Present at all the major events, he recorded in an insightful and witty manner all he saw and felt, especially the course towards the post-occupation and the Civil War period.

The book depicts the climate of hatred and tension that prevailed after liberation.

The author expresses surprise: “They hate blindly and want to destroy every line of thinking that does not fit their mold.”

At another point he adds, “One can only wonder with the blindness of people who lightheartedly accept the Civil War.”

At the time, he opined about something that is timely even today. The Civil War was rendered unavoidable because during the occupation, the political Centre was lost, and dialogue along with it.

That is absolutely correct. Indeed, in December, 1944, there was no ground for dialogue, or an intermediary political force to impose it.

In that way, the disaster of the Civil War prevailed and sank Greece into absolute division and delays, in times of unprecedented renewal for a Europe leveled by war.

By way of analogy, the same thing is happening today.
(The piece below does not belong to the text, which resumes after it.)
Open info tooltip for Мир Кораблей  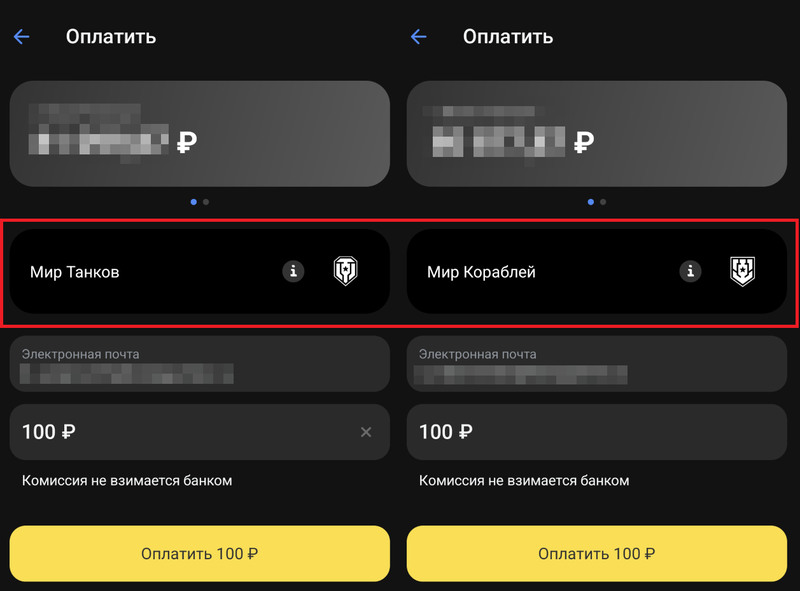(x=690, y=270)
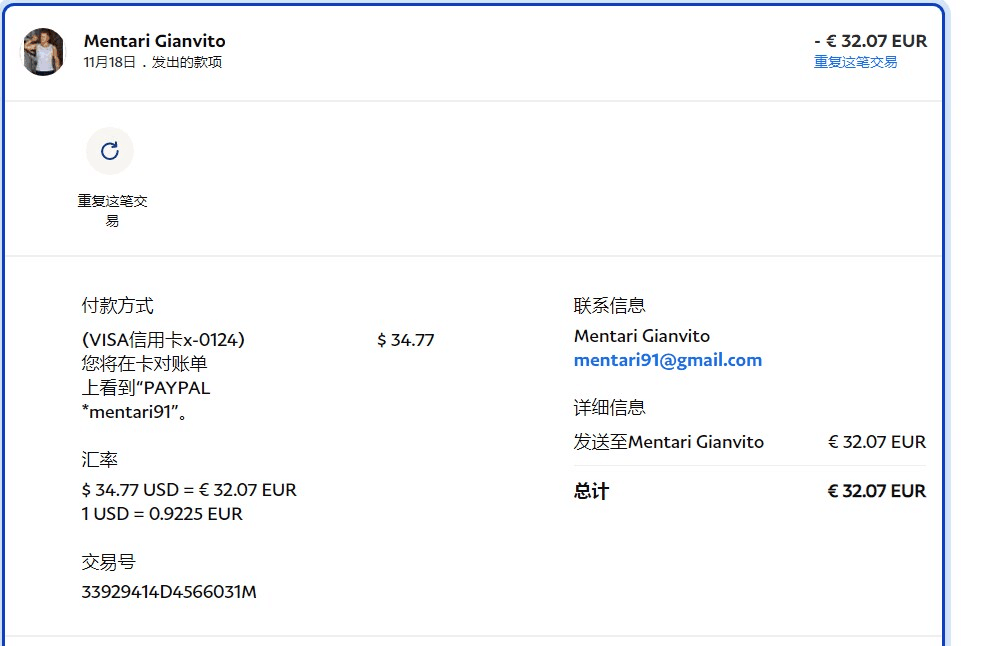Open the mentari91@gmail.com email link

[667, 360]
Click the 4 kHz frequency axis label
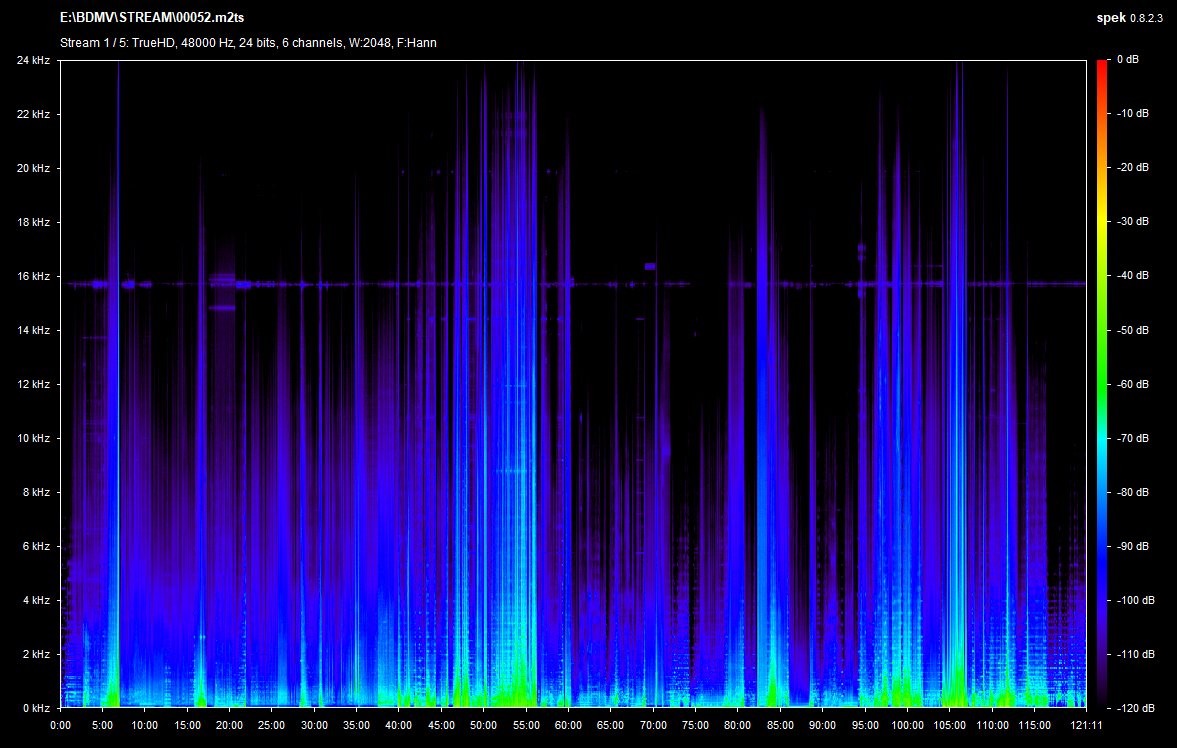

In the years of the bailout memorandums and the great recession, the political Centre was missing. The intermediary factor needed to achieve a balance – which promotes dialogue and can check passions and antitheses – was lost.

Between Right and Left, walls were raised – ideological, political and others – and together they burned the bridges of contact and basic communication.

The leaders of parties that were at the political Centre bore their share of responsibility. Most were overtaken by ambitions and personal passions, resulting in the withering of the Centre, and its being claimed now by the dominant players in politics today.

All the efforts at unification and reorganisation recently produced no results, because they were attempted with an eye on political arrangements, with no inspiration or vision.

The void in the Centre is plainly apparent at this juncture, when the most extreme expressions of the two sides are prevailing – on national, economic and social issues.

Greece is once again in danger of sinking into a counter-productive and backward looking cycle of major antitheses, precisely because the forces of the Centre are politically exhausted.

Unfortunately, even now, at such a problematic time for this part of the political spectrum, there is the danger of a new splintering, capable of literally finishing it off.

It would be well that those in positions of responsibility revisit Theotokas’ Notebook Diaries. They will have much to learn.